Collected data
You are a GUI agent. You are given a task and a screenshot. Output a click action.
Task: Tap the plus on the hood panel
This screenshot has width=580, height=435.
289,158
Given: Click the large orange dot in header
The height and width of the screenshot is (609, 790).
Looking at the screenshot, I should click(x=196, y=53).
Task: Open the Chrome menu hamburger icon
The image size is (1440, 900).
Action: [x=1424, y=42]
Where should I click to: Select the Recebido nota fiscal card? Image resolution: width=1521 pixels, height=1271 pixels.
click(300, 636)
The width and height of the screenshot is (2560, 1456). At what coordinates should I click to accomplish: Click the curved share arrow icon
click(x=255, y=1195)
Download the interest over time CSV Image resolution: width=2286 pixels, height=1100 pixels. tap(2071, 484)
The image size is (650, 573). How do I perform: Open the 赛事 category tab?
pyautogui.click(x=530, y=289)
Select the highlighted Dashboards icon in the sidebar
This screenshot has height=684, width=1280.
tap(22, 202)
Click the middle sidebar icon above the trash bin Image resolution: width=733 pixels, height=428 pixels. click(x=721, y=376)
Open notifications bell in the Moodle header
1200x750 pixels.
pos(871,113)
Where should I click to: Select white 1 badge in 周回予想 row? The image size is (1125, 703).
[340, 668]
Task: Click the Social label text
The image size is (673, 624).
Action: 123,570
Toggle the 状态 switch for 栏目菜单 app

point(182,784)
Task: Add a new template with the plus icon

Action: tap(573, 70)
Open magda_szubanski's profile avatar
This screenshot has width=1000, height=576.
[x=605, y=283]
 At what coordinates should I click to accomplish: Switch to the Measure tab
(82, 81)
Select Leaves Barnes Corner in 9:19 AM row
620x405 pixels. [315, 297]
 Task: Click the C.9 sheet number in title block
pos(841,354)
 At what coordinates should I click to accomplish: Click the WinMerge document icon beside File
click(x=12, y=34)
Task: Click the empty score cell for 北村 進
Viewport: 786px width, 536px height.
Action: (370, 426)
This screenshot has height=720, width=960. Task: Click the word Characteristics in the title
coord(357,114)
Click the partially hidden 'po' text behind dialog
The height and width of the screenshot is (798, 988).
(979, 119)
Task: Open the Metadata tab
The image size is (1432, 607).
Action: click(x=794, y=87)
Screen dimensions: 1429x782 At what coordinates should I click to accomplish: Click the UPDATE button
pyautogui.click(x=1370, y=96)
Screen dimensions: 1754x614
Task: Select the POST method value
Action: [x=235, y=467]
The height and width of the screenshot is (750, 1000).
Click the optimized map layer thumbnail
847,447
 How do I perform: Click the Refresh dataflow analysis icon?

Assignment
All the data needs repeating. Return it exactly.

Answer section
You are a GUI agent. You are given a task and a screenshot. Output a click action.
Task: Tap the plus on the hood panel
This screenshot has width=580, height=435.
289,158
Given: Click the large orange dot in header
The height and width of the screenshot is (609, 790).
Looking at the screenshot, I should click(x=196, y=53).
Task: Open the Chrome menu hamburger icon
The image size is (1440, 900).
Action: [x=1424, y=42]
Where should I click to: Select the Recebido nota fiscal card? Image resolution: width=1521 pixels, height=1271 pixels.
click(300, 636)
The width and height of the screenshot is (2560, 1456). At what coordinates should I click to accomplish: Click the curved share arrow icon
click(x=255, y=1195)
Download the interest over time CSV Image resolution: width=2286 pixels, height=1100 pixels. tap(2071, 484)
The image size is (650, 573). How do I perform: Open the 赛事 category tab?
pyautogui.click(x=530, y=289)
Select the highlighted Dashboards icon in the sidebar
This screenshot has height=684, width=1280.
tap(22, 202)
Click the middle sidebar icon above the trash bin Image resolution: width=733 pixels, height=428 pixels. click(x=721, y=376)
Open notifications bell in the Moodle header
1200x750 pixels.
pos(871,113)
Where should I click to: Select white 1 badge in 周回予想 row? The image size is (1125, 703).
[340, 668]
Task: Click the Social label text
The image size is (673, 624).
Action: 123,570
Toggle the 状态 switch for 栏目菜单 app

point(182,784)
Task: Add a new template with the plus icon

Action: tap(573, 70)
Open magda_szubanski's profile avatar
This screenshot has width=1000, height=576.
[x=605, y=283]
 At what coordinates should I click to accomplish: Switch to the Measure tab
(82, 81)
Select Leaves Barnes Corner in 9:19 AM row
620x405 pixels. [315, 297]
 Task: Click the C.9 sheet number in title block
pos(841,354)
 At what coordinates should I click to accomplish: Click the WinMerge document icon beside File
click(x=12, y=34)
Task: Click the empty score cell for 北村 進
Viewport: 786px width, 536px height.
Action: (370, 426)
This screenshot has height=720, width=960. Task: Click the word Characteristics in the title
coord(357,114)
Click the partially hidden 'po' text behind dialog
The height and width of the screenshot is (798, 988).
(979, 119)
Task: Open the Metadata tab
The image size is (1432, 607).
Action: click(x=794, y=87)
Screen dimensions: 1429x782 At what coordinates should I click to accomplish: Click the UPDATE button
pyautogui.click(x=1370, y=96)
Screen dimensions: 1754x614
Task: Select the POST method value
Action: [x=235, y=467]
The height and width of the screenshot is (750, 1000).
Click the optimized map layer thumbnail
847,447
 How do I perform: Click the Refresh dataflow analysis icon?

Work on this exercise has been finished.